Wednesday, March 15, 2017

Digging in the Git history: cheatsheet

I've recently had to rewrite git history of some internal projects going opensource, and wanted to eliminate issues that should not be seen in the wild - like hardcoded testing passwords.

For a task like this it does not suffice to just add a commit that replaces those values with expansible variables populated from elsewhere (e.g. a testbed-local config file). One should also dig through all commits to make sure the string does not pop up anywhere in the history over the years (and git rebase / edit / continue rebase the offending commits as if we were smart enough to do this initially years ago).

There is quite a bit of mixed documentation on this, both in official docs and good suggestions in some blogs and stackexchange forums, but it took considerable time to end up with a few one-liners to do the job, so lest I forget -- I'd just post them here. After all, they can be useful to just find needles in a haystack too, such as finding which commits had to do with a certain keyword.

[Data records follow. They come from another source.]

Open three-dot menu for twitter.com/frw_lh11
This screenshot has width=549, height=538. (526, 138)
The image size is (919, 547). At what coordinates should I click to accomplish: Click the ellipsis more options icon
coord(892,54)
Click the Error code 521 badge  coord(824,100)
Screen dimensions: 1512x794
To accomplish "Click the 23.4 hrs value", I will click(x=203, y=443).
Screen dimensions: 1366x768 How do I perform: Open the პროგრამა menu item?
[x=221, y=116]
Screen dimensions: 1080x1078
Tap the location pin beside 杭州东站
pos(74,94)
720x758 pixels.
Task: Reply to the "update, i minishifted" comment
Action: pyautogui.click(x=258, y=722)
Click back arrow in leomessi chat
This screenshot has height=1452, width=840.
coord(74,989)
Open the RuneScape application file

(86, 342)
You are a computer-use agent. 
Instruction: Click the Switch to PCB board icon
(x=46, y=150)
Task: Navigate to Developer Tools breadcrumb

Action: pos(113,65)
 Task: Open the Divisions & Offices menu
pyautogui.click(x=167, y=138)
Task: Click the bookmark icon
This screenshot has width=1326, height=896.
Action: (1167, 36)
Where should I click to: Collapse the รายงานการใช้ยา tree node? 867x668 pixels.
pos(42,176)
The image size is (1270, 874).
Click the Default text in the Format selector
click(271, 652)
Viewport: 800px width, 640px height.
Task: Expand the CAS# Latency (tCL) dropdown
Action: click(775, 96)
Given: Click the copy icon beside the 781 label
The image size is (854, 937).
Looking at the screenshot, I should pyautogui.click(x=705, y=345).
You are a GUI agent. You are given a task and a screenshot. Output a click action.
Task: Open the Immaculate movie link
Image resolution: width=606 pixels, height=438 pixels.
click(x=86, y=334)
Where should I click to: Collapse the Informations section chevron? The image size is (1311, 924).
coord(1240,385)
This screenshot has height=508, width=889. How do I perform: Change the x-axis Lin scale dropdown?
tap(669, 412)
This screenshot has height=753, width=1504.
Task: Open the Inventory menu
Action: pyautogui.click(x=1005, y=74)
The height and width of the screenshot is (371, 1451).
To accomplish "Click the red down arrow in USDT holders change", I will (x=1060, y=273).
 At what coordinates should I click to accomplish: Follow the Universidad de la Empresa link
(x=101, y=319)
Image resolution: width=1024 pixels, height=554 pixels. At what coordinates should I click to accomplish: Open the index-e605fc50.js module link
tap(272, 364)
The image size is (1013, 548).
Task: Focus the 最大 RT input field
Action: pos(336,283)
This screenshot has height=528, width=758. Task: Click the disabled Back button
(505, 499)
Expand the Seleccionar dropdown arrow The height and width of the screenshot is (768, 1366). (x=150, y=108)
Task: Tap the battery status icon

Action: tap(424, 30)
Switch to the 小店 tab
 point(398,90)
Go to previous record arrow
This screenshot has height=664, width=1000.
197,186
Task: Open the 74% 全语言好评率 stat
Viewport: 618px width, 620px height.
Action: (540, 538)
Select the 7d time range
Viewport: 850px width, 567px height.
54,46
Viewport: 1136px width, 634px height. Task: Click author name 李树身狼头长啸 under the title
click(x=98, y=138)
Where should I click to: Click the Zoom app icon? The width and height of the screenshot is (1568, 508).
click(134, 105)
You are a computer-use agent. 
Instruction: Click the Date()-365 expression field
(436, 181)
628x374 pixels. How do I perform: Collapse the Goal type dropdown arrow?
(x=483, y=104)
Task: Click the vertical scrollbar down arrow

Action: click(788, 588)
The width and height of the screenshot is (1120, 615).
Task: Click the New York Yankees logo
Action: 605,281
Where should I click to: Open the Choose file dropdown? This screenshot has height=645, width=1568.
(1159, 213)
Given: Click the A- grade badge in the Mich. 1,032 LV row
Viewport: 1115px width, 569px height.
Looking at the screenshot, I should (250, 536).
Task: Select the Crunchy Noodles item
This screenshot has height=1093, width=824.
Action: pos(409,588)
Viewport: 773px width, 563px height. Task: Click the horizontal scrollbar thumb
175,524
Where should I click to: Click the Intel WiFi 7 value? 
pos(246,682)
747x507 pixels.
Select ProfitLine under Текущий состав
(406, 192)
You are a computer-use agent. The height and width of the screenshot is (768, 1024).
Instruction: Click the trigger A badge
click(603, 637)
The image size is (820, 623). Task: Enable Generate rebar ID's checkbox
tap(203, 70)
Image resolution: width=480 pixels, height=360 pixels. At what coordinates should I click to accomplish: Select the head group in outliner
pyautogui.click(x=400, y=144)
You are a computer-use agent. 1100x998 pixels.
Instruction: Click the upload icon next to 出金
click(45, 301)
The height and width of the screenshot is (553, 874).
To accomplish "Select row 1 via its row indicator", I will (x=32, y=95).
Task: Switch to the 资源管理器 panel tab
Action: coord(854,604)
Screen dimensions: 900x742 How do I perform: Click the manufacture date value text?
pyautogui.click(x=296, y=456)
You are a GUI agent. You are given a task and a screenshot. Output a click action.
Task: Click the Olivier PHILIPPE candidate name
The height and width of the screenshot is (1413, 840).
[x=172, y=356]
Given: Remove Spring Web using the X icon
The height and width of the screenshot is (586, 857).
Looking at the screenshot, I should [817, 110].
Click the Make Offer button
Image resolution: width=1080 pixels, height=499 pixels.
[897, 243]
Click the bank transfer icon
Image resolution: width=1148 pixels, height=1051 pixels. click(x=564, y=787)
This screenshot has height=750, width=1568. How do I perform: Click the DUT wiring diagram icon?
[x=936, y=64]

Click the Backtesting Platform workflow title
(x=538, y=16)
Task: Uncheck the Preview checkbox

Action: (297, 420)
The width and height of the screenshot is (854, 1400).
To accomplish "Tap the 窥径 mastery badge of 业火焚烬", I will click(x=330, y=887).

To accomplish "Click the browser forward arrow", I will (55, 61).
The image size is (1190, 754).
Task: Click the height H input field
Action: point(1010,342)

Finally note, that this script is not optimized for performance etc., but rather for readability and debugging of the procedure ;)
#! /bin/sh

### Copyright (C) 2017 by Jim Klimov

usage() {
    cat << EOF
You can call this script as
    $0 find_commits_contains [PATTERN]
    $0 find_commits_intro [PATTERN]
    $0 find_commits_drop [PATTERN]
    $0 fix_history [PATTERN] [REPLACEMENT]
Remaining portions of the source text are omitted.